Pro/antioxidant imbalance has been reported in schizophrenia (SZ). However, the results of studies are inconsistent and usually do not include other factors that are highly affected by oxidative stress (OS).This cross-sectional study aimed to determine the serum levels of OS markers and their potential connection with schizophrenia. The total sample comprised 147: 98 individuals with SZ −47 first-episode (FS) and 49 chronic patients (CS)—and 49 healthy individuals (HC) as a control group. The examination included clinical variables and serum levels of antioxidants and oxidative damage products. The significant changes were observed in concentrations of all examined markers, without any specific direction of the pro/antioxidant balance shift between SZ and HC. In the regression model adjusted for cofounders, catalase: OR = 0.81 (95%CI: 0.74–0.88); glutathione peroxidase: OR = 1.06 (95%CI: 1.02–1.10); total antioxidant capacity: OR = 0.85 (95%CI: 0.75–0.98); oxidative stress index: OR = 1.25 (95%CI: 1.03–1.52); ferric reducing ability of plasma: OR = 0.79 (95%CI: 0.69–0.89); advanced glycation end products: OR = 1.03 (95%CI: 1.01–1.04); and advanced oxidation protein products (AOPP): OR = 1.05 (95%CI: 1.03–1.07) turned out to be significant predictors of schizophrenia.

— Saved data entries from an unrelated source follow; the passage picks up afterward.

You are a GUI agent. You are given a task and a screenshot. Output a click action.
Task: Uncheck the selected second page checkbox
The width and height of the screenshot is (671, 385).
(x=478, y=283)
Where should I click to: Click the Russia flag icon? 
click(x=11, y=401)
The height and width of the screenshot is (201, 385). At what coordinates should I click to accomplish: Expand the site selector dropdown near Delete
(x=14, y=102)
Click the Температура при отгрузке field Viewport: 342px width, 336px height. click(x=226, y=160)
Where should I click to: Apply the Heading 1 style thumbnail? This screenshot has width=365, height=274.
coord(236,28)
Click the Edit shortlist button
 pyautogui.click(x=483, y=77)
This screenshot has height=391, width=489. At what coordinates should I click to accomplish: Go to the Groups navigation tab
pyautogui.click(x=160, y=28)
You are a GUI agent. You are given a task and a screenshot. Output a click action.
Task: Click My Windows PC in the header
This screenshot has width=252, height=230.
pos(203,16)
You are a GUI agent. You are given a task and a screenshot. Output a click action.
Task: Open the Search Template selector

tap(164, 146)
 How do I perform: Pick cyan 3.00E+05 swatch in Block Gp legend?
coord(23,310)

In the multiple stepwise regression model, pro/antioxidant status and their interaction with the duration of illness-related factors affected schizophrenia symptoms: positive symptoms (FRAPxKYN), negative (DITYR, FRAP, CAT), general (KYN), and over-all psychopathology (KYNxNFK). The results confirm differences in serum levels of oxidative biomarkers between SZ patients and healthy individuals. The pro/antioxidant status could be considered a predictor of schizophrenia and the factor affects patients' symptom severity.